La population mondiale devrait passer de 7,4 milliards à 9,1 milliards d’ici 2050. La proportion de la population vivant dans les zones rurales, en revanche, devrait diminuer globalement, passant de 3,4 milliards de personnes à 3,1 milliards au milieu du siècle. Contrairement au scénario global, les pays en développement comptent environ 75% de la population vivant dans les zones rurales, qui dépendent de l’agriculture et continuent de dépendre de celle-ci pour leur subsistance. De plus, la tendance croissante à l’urbanisation pourrait faire apparaître le besoin d’irrigation urbaine dans un avenir proche ou moyen. Cette perspective devrait donc également se refléter dans la planification de l’irrigation dans les pays en développement.

On estime que la production alimentaire globale devrait être augmentée d’environ 70% entre 2005 et 2050. Dans le cas des pays en développement, la production alimentaire doit être doublée pour nourrir la population croissante. L’épuisement et la dégradation des ressources en terres et en eau posent de sérieux problèmes pour produire suffisamment de denrées alimentaires et d’autres produits agricoles pour assurer les moyens de subsistance et répondre aux besoins des populations tant rurales qu’urbaines. Étant donné que l’augmentation de la production alimentaire devra provenir des mêmes ressources en terres et en eau, l’accent devra être mis sur l’augmentation de la productivité de l’agriculture et de l’eau grâce à une utilisation efficace et optimale des ressources disponibles.
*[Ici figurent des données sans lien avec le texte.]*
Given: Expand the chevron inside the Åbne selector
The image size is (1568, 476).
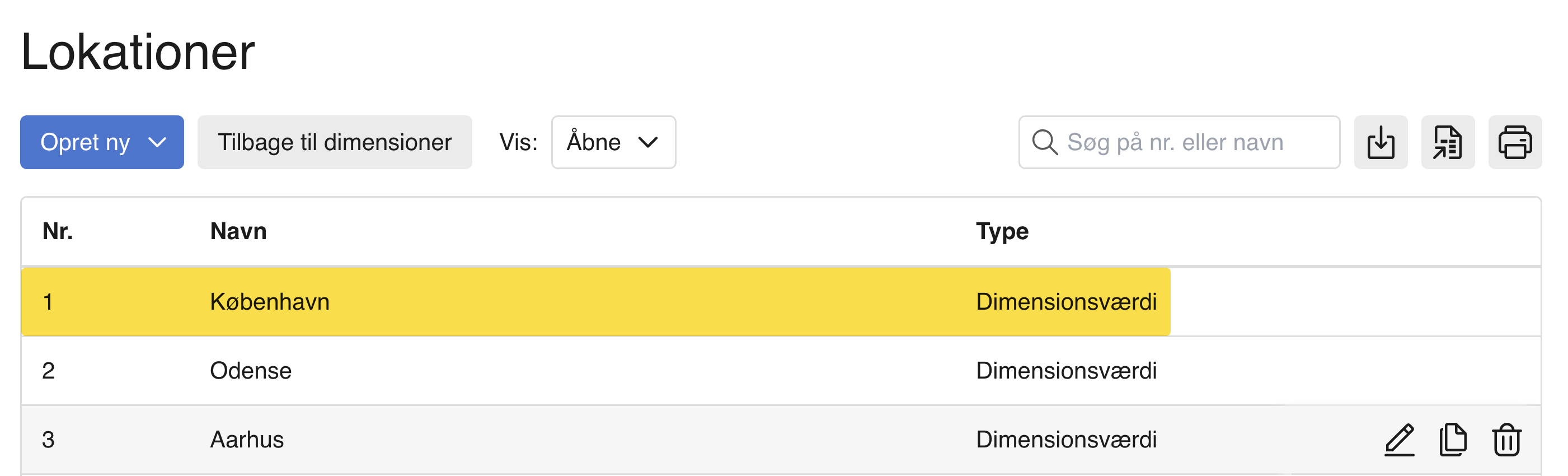Looking at the screenshot, I should (648, 142).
Cela nécessitera l’adoption de pratiques agricoles améliorées, l’irrigation augmentant ainsi que la modernisation des systèmes d’irrigation existants, les réformes institutionnelles et le renforcement de l’agriculture irriguée. A cet égard, le rôle de l’agriculture résiliente dans la satisfaction des demandes croissantes face à des marchés plus compétitifs et volatils et à des événements extrêmes (fréquences et intensités) induits par le changement climatique sera crucial.

En Afrique, étant donné que la majorité de la population vit encore dans les zones rurales, le développement rural et la gestion rationnelle de l’eau agricole constitueront un puissant moteur de développement durable et amélioreront la résilience des ménages ruraux face aux nouveaux défis. A cette fin, les principaux problèmes à prendre en compte comprennent : (i) l’investissment dans l’agriculture irriguée à moyenne, grande échelle, ainsi que petite échelle pour l’agriculture familiale, (ii) la promotion de la résilience des ménages ruraux pauvres, (iii)l’économie d’eau en irrrigation. Au Maroc, cette approche est prise en compte dans la stratégie du plan Maroc vert lancé en 2008 et qui inclut dans sa conception le pilier I (agriculture moderne), le pilier II (agriculture solidaire) de même que la gestion rationnelle de l’eau en agriculture.
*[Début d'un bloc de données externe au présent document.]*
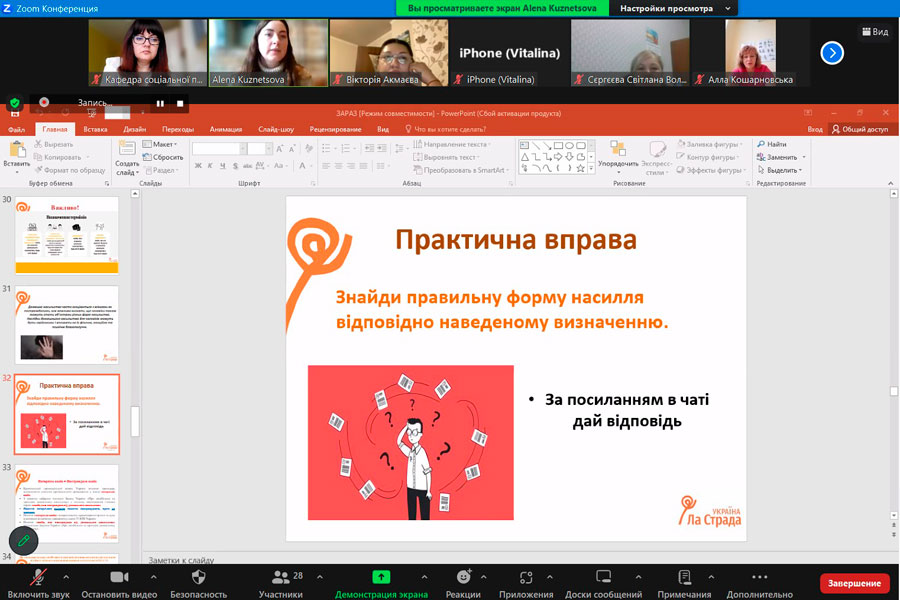Open the Приложения apps icon

(526, 577)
Irriguer les terres desséchées en Afrique permettra non seulement d’améliorer la productivité agricole, mais également de mettre davantage de nourriture sur la table des agriculteurs. Ils pourront ainsi passer d’une agriculture de subsistance à une production à plus grande échelle et  accroître leurs revenus sur les marchés locaux et régionaux. Une agriculture climato-intelligente peut accroître les rendements, permettre aux agriculteurs de mieux gagner leur vie et aider à protéger la biodiversité, améliorer la fertilité du sol et protéger l’environnement.